▶ [Document segment]
⟨
An investigation into enlarging and reducing the size of mirror reflections of the hand on experimentally-induced cold-pressor pain in healthy human participants

1 Introduction

Pain is a complex sensory, emotional and cognitive phenomenon that is influenced by a variety of biopsychosocial factors including fear, anxiety, attention and expectation. Painful conditions including phantom limb pain and complex regional pain syndrome are known to distort the sense of body image [1, 2, 3]. In complex regional pain syndrome the affected limb may be perceived as large, swollen, heavy or stuck in one position and this may lead to neglect and/or learned non-use of the limb [4,5]. Pain perception can be modulated by observing a mirror reflection of a non-painful limb whilst a painful limb is hidden behind the mirror (i.e. out of view), termed mirror visual feedback (mirror therapy). Mirror visual feedback using normal size reflections of non-painful limbs has been found to reduce clinical and experimentally-induced pain of hands and feet [6, 7, 8, 9, 10].

The findings of studies on patients in pain suggest that reducing the visual appearance of the size of the painful body part reduces pain. Moseley et al. [11] used binoculars to change the visual appearance of chronically painful hands and found that enlarging the view of the hand increased pain and swelling evoked by movement and reducing the view of the hand decreased pain and swelling evoked by movement. Ramachandran et al. [12] used mirror visual feedback to reduce the size of a reflected hand and found that this reduced phantom limb pain. In contrast, a study using healthy human participants by Mancini et al. [13] found that enlarging a reflected view of the hand reduced experimentally-induced contact heat pain (i.e. increased pain threshold) and reducing the size of the reflected view of the hand pain increased pain. One possible reason for the difference in findings was that there were no cues of the presence of injury or of an impending noxious threat in the study by Mancini et al. [13] because the Peltier-type contact thermode used to elicit experimental heat pain was visually inert.

Studies using experimentally induced pain afford a greater degree of control over the environment reducing the impact of confounding variables and maximizing the internal validity of the research [14]. Experimentally induced cold-pressor pain involves immersing an extremity into iced water to produce a deep aching pain. Cold-pressor pain has excellent test-retest stability to assess pain threshold and pain tolerance in student populations [15] and generates higher pain intensity ratings than contact thermode-delivered cold stimuli [16]. Most individuals expect exposure to ice to generate pain and therefore cold-pressor pain is likely to be perceived as a more authentic noxious stimulus than that delivered by a contact thermode. The aim of our study was to compare the effect of enlarging and reducing the visual appearance of a hand using mirror visual feedback on pain threshold, intensity and tolerance in healthy human participants exposed to cold-pressor pain.

2 Methods

2.3 Experimental procedure

Each participant took part in one experiment that measured pain threshold, intensity and tolerance response in a hand immersed in ice-water slurry under four conditions (Fig. 1 ):

• Whilst viewing the painful (immersed) hand (i.e. no reflection control)

• Whilst viewing a normal size reflection of a hand aligned with the painful (immersed) hand (i.e. normal mirror image)
⟩
▶ [Data section]
⟨
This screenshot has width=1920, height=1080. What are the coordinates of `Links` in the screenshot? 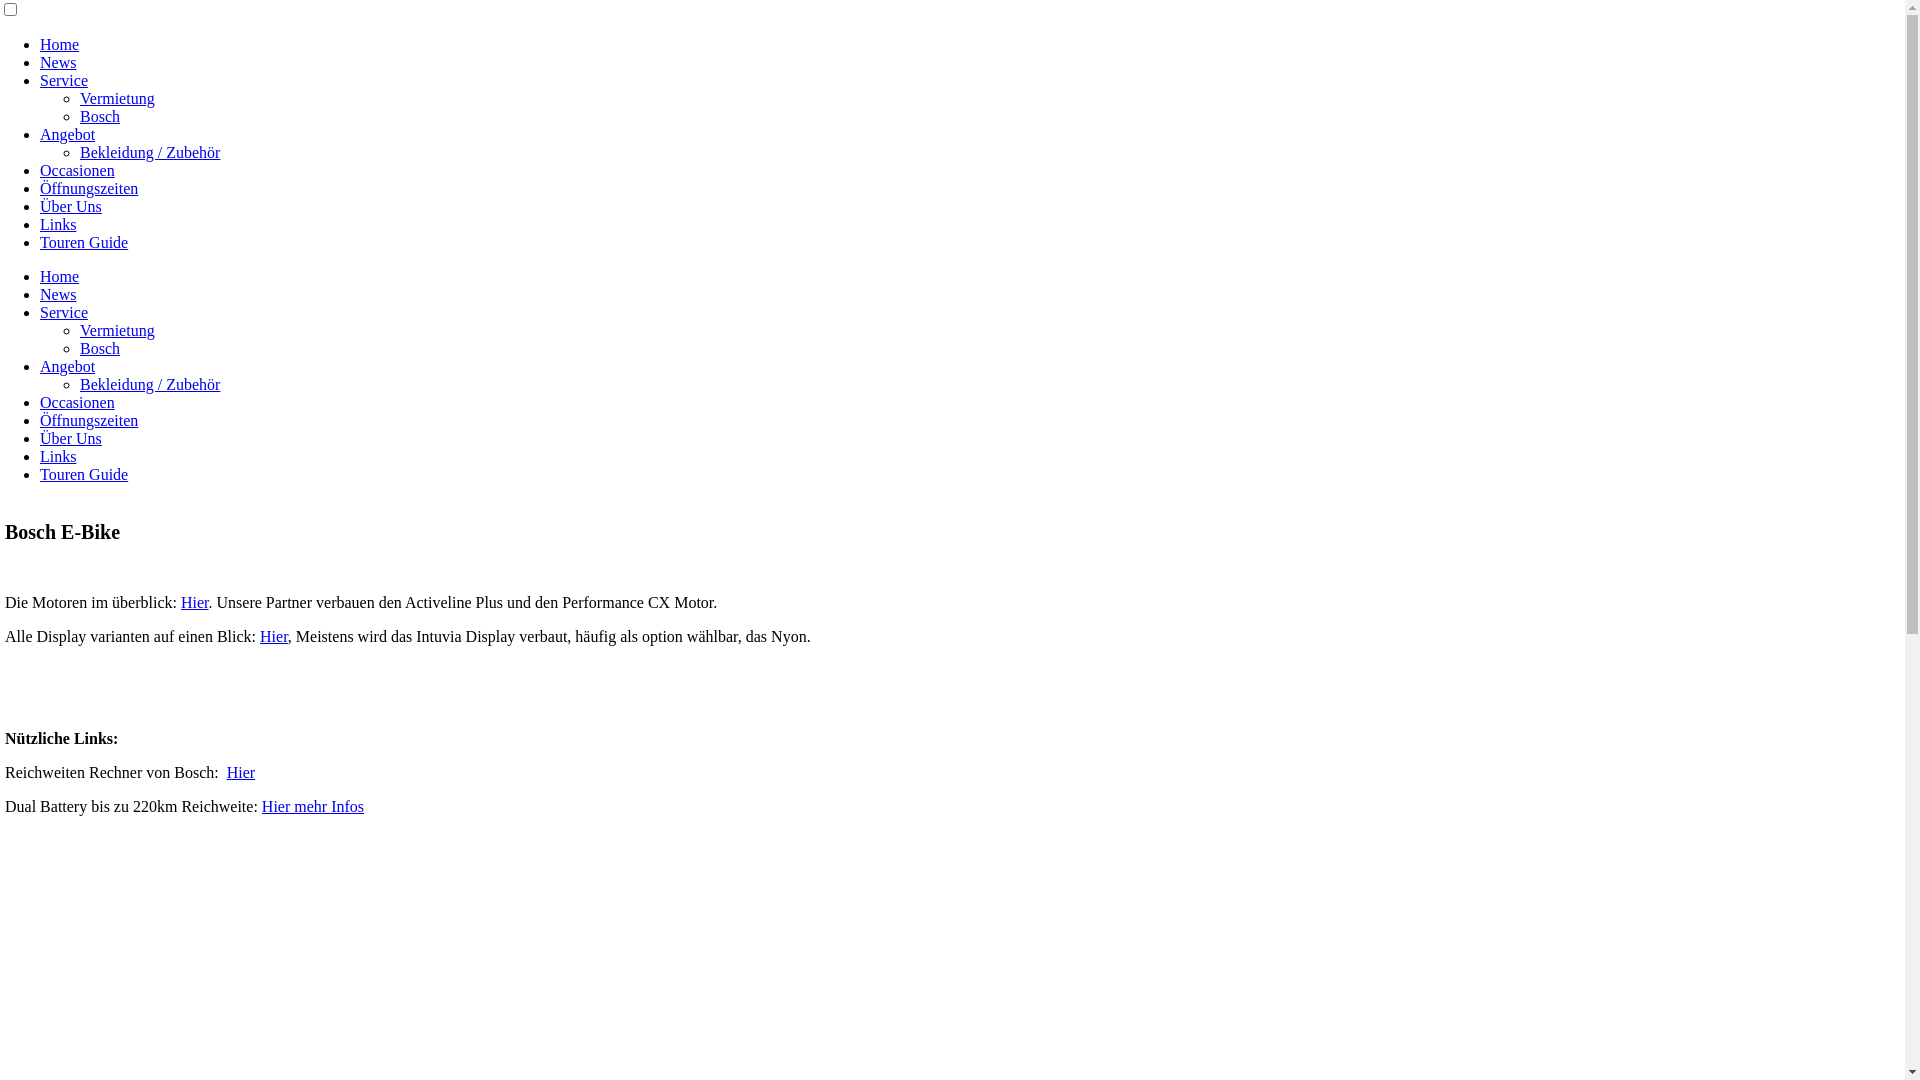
⟩
▶ [Work instruction 1] In the study on mirror reflections and cold-pressor pain, what did Moseley et al. use to change how chronically painful hands looked?
▶ [Work instruction 2] Transcribe the study on mirror reflections and cold-pressor pain from "2.3 Experimental procedure" up to and including "normal mirror image)".
The material is not needed here.

▶ [Exercise solution 1] Binoculars.

▶ [Exercise solution 2]
2.3 Experimental procedure

Each participant took part in one experiment that measured pain threshold, intensity and tolerance response in a hand immersed in ice-water slurry under four conditions (Fig. 1 ):

• Whilst viewing the painful (immersed) hand (i.e. no reflection control)

• Whilst viewing a normal size reflection of a hand aligned with the painful (immersed) hand (i.e. normal mirror image)